From more electric cars on the road to lower out-of-pocket health care costs, effects of the $739 billion spending package just passed by the U.S. Senate will hit all Mainers.
On Sunday, the U.S. Senate passed the so-called Inflation Reduction Act in a 50-50 vote with the tie broken by Vice President Kamala Harris after nearly a year of negotiations among the Democratic caucus. Independent Sen. Angus King voted for the legislation, while Sen. Susan Collins joined all of her fellow Senate Republicans in opposing the bill.
The bill is expected to soon pass the House and be signed into law by President Joe Biden. It is a major and far-reaching legislative achievement for Democrats that is the first major response to climate change, but it may not have the effect on costs that backers tout.
Here’s what is in the bill.
What is in the act?
The measure comes with over $300 billion in investments in energy and climate change policies, primarily through tax incentives for Americans from making electric cars more affordable to tax credits making homes more energy efficient.
There are also a number of health care provisions in the bill, including allowing Medicare to negotiate prices for 10 prescription drugs, a change widely expected to reduce consumer costs. The bill also puts $64 billion toward extending health care subsidies previously passed by the American Rescue Plan Act for three more years.
It also closes a number of tax loopholes and sets a new minimum of 15 percent for corporations that generate over $1 billion in profits annually. Revenue generated from those changes is set to help pay for the bill’s provisions.

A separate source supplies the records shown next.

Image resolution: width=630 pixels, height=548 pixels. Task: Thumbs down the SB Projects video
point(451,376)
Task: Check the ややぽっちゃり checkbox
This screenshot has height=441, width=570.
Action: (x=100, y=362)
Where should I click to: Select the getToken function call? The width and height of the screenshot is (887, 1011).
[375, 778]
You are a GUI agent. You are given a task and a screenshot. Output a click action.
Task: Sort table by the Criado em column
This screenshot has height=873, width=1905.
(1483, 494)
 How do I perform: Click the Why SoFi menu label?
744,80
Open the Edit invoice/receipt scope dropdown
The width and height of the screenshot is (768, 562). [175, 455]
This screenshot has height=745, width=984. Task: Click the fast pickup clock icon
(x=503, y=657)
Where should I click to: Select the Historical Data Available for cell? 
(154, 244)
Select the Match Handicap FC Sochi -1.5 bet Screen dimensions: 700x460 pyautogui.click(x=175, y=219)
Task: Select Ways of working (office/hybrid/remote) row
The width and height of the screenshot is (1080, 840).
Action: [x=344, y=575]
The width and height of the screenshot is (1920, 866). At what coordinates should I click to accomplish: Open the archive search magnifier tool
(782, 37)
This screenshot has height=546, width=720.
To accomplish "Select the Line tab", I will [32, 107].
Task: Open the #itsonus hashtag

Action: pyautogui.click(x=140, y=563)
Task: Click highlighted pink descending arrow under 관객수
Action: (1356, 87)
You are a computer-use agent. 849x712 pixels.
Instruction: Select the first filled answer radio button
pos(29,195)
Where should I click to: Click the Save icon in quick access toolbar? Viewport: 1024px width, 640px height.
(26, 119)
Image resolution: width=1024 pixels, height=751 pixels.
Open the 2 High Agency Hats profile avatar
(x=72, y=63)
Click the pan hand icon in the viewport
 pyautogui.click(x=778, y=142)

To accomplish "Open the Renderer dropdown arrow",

What effect will it have on Maine?
As a state that is both at increased risk due to climate change because of its long coastline and with a median household income below that of the U.S. average, several provisions are expected to help Maine.
From rising sea levels to a spike in tick-borne illnesses and the loss of jobs in Maine’s fishing industry, climate change is already affecting Maine in a myriad of ways. If successful, the act’s provisions could ensure that those problems do not grow far more severe in the decades ahead.
That’s why the bill has drawn support from renewable energy advocates across the state. Maine Conservation Voters’ policy director, Kathleen Meil, said “this is the moment we’ve all been waiting for.”
Stateside advocates like King, the liberal Maine Center for Economic Policy and Maine Senate President Troy Jackson, D-Allagash, say the bill will reduce costs for Mainers on utilities and health care, especially working class ones. AARP Maine praised the provisions lowering costs on medications.
It is worth noting that conservative groups have argued the opposite, saying its provisions will burden businesses and working-class people.
There could be other effects on rural Maine in the form of a provision boosting IRS spending by $80 billion over the next decade to increase tax enforcement, aiming at high-income taxpayers. Audits are now more targeted toward lower-income Americans, with ProPublica finding more per-capita audits in Piscataquis and Washington counties than any other place in Maine.
Will it reduce inflation and rising costs?
Democrats have heralded the bill as an important weapon against rapidly growing inflation, which has raised costs for consumers and businesses across Maine and the U.S.
However, experts generally agree that the bill will not actually do much to actually fight inflation. An analysis last week out of the University of Pennsylvania’s Wharton School of Business found that both its own analysis and one from the nonpartisan Congressional Budget Office showed that the reduction in inflation was “statistically indistinguishable from zero.”
It looks likely to shrink the federal deficit, though, with the Congressional Budget Office estimating a reduction of $102 billion over a decade.